A key design decision debated during code review was the composition of the idempotencyKey. The final choice, s"$productId:$commitTime", is deterministic and unique for each version of a record. A simpler key like just productId would prevent re-processing of the same message but would also incorrectly reject a legitimate update to that product from a later Hudi commit.

The Idempotent Meilisearch Consumer

The consumer pulls messages from an SQS queue subscribed to the SNS topic. This SNS-SQS fan-out pattern is standard practice for building resilient systems. It provides a buffer and allows for independent processing and scaling of consumers. We chose to implement the consumer as a long-running Python service deployed on ECS rather than a Lambda function. This avoids Lambda’s timeout limitations and gives us more control over batching, concurrency, and stateful connections to dependencies like Redis.

The consumer’s core challenge is handling message redelivery from SQS without creating duplicates in Meilisearch. This is where the idempotency key becomes critical. We use Redis as a high-performance distributed lock and key-value store to track processed message IDs.

# requirements.txt
# boto3
# meilisearch
# redis
# python-json-logger

The consumer code needs to be robust, handling failures gracefully and ensuring that a message is deleted from SQS only after it has been fully and successfully processed.

import os
import json
import logging
import time
import uuid

import boto3
import meilisearch
import redis
from pythonjsonlogger import jsonlogger

# --- Configuration ---
# In a real app, use a proper config management system.
AWS_REGION = os.getenv("AWS_REGION", "us-east-1")
SQS_QUEUE_URL = os.getenv("SQS_QUEUE_URL")
MEILI_HOST = os.getenv("MEILI_HOST", "http://127.0.0.1:7700")
MEILI_MASTER_KEY = os.getenv("MEILI_API_KEY")
MEILI_INDEX_NAME = os.getenv("MEILI_INDEX_NAME", "products")
REDIS_HOST = os.getenv("REDIS_HOST", "localhost")
REDIS_PORT = int(os.getenv("REDIS_PORT", 6379))
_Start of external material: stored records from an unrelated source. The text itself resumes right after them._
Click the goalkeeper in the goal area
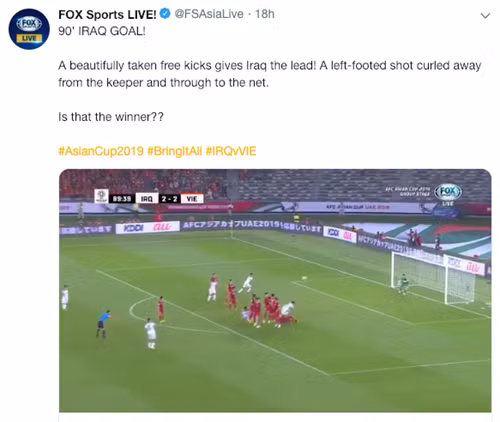The image size is (500, 422). click(403, 284)
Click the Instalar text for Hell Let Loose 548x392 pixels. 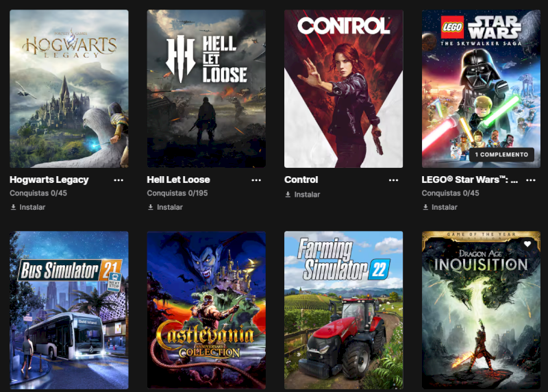(x=170, y=207)
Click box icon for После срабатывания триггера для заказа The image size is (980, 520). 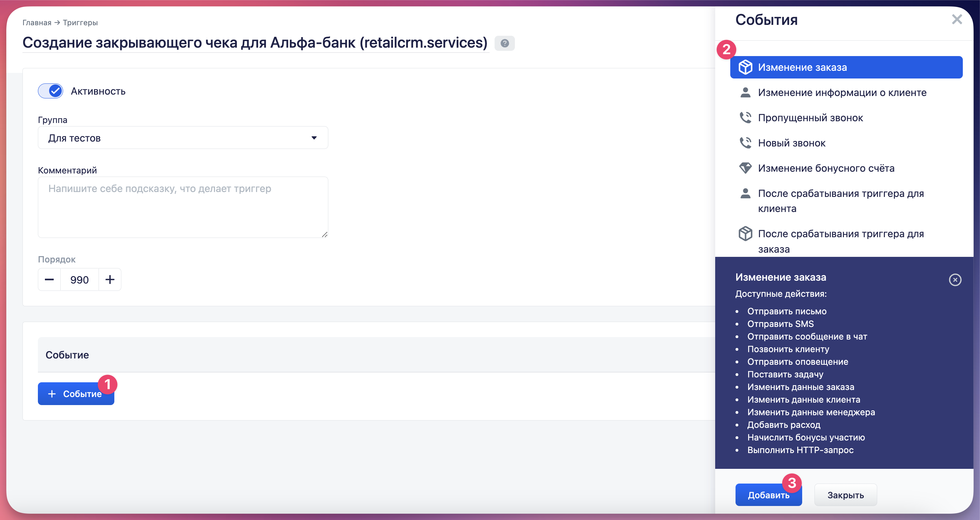745,234
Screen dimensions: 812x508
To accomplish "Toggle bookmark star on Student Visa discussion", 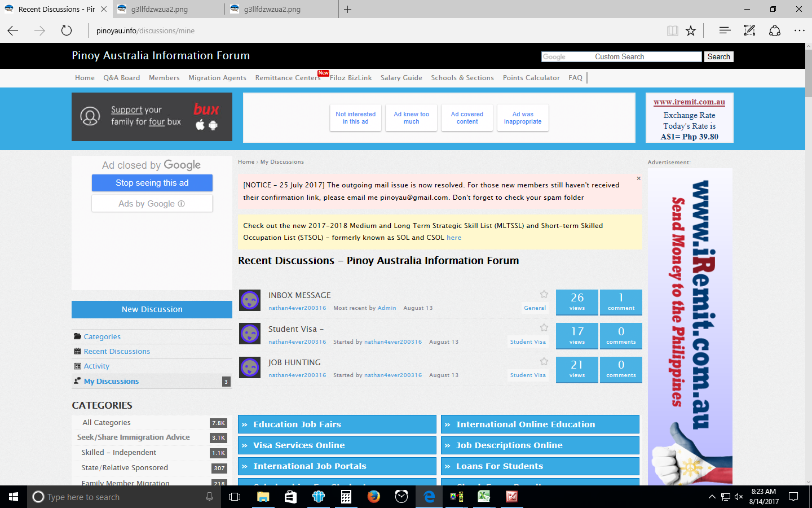I will pyautogui.click(x=544, y=327).
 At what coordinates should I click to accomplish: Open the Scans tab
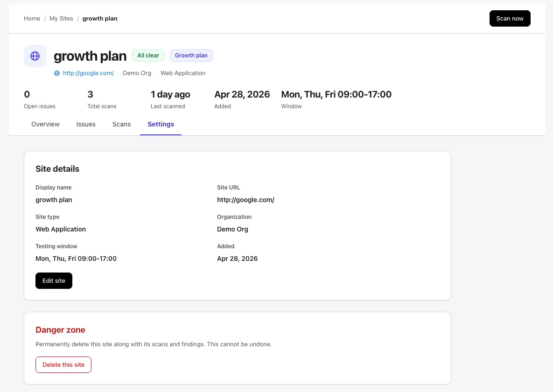pos(121,124)
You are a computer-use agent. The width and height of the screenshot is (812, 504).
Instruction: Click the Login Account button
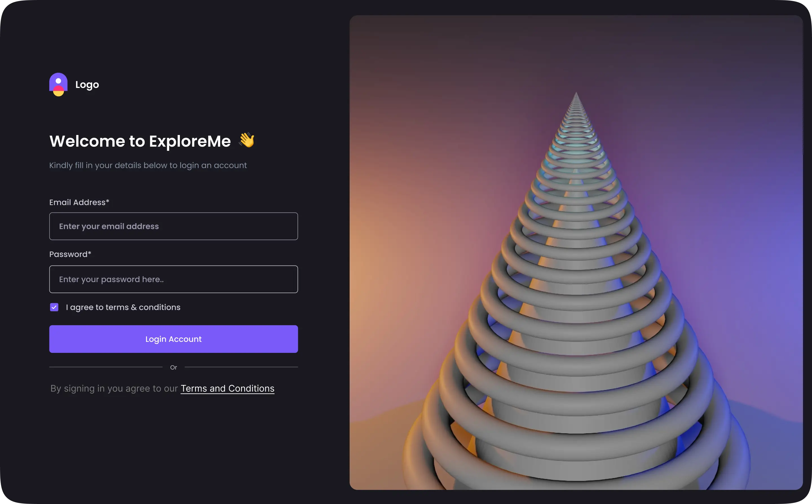(173, 339)
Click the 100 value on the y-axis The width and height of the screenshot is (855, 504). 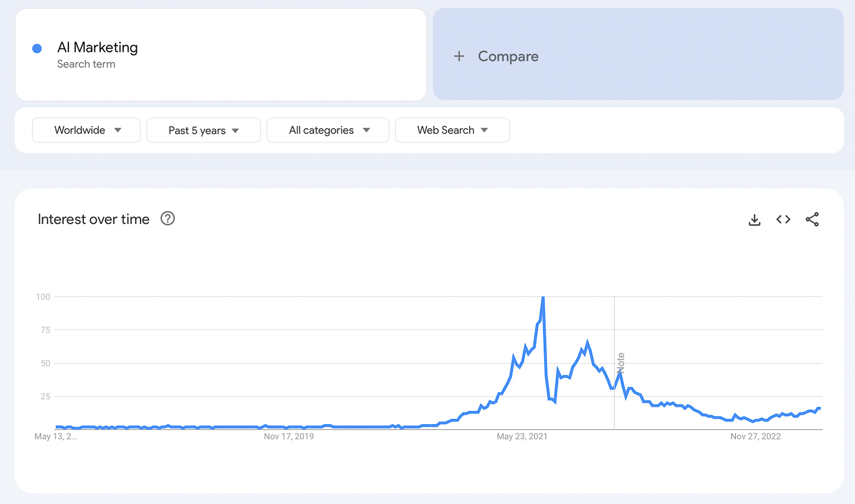point(43,297)
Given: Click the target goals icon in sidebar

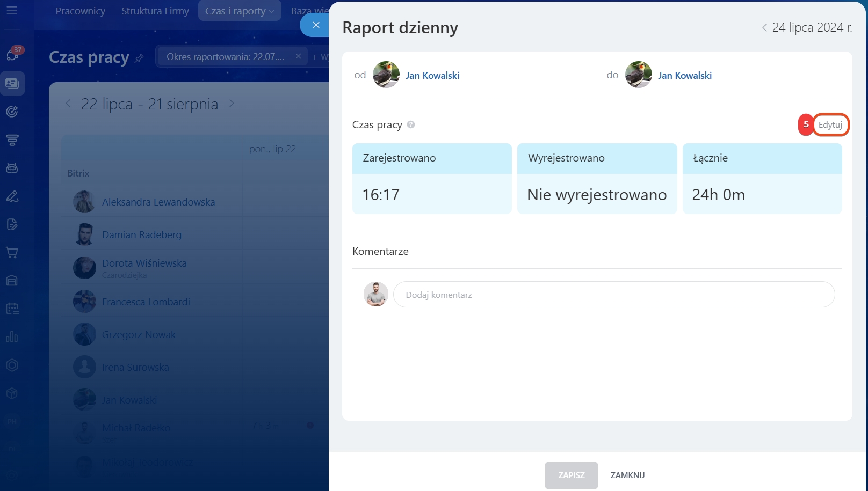Looking at the screenshot, I should coord(12,112).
# Idempotency keys will be stored with a TTL to prevent Redis from growing indefinitely.
# 7 days is a safe buffer, much longer than the SQS message retention period.
IDEMPOTENCY_KEY_TTL_SECONDS = 60 * 60 * 24 * 7

# --- Logging Setup ---
logger = logging.getLogger()
logger.setLevel(logging.INFO)
logHandler = logging.StreamHandler()
formatter = jsonlogger.JsonFormatter(
    '%(asctime)s %(name)s %(levelname)s %(message)s'
)
logHandler.setFormatter(formatter)
logger.addHandler(logHandler)

class IdempotencyError(Exception):
    """Custom exception for already processed messages."""
    pass

class IdempotencyManager:
    """Manages tracking of processed messages using Redis."""
    def __init__(self, redis_client):
        self.redis = redis_client

    def check_and_set(self, key: str) -> None:
        """
        Atomically checks if a key exists and sets it if it doesn't.
        Raises IdempotencyError if the key already exists.
        """
        # The 'nx=True' flag ensures this operation is atomic.
        # It sets the key only if it does not exist.
        was_set = self.redis.set(key, "processed", ex=IDEMPOTENCY_KEY_TTL_SECONDS, nx=True)
        if not was_set:
            raise IdempotencyError(f"Message with key '{key}' has already been processed.")

def get_boto_clients():
    """Initializes and returns Boto3 clients."""
    sqs_client = boto3.client("sqs", region_name=AWS_REGION)
    return sqs_client

def get_dependencies():
    """Initializes and returns external service clients."""
    meili_client = meilisearch.Client(MEILI_HOST, MEILI_MASTER_KEY)
    redis_client = redis.Redis(host=REDIS_HOST, port=REDIS_PORT, db=0, decode_responses=True)
    try:
        redis_client.ping()
        logger.info("Successfully connected to Redis.")
    except redis.exceptions.ConnectionError as e:
        logger.error("Failed to connect to Redis.", extra={"error": str(e)})
        raise
    return meili_client, IdempotencyManager(redis_client)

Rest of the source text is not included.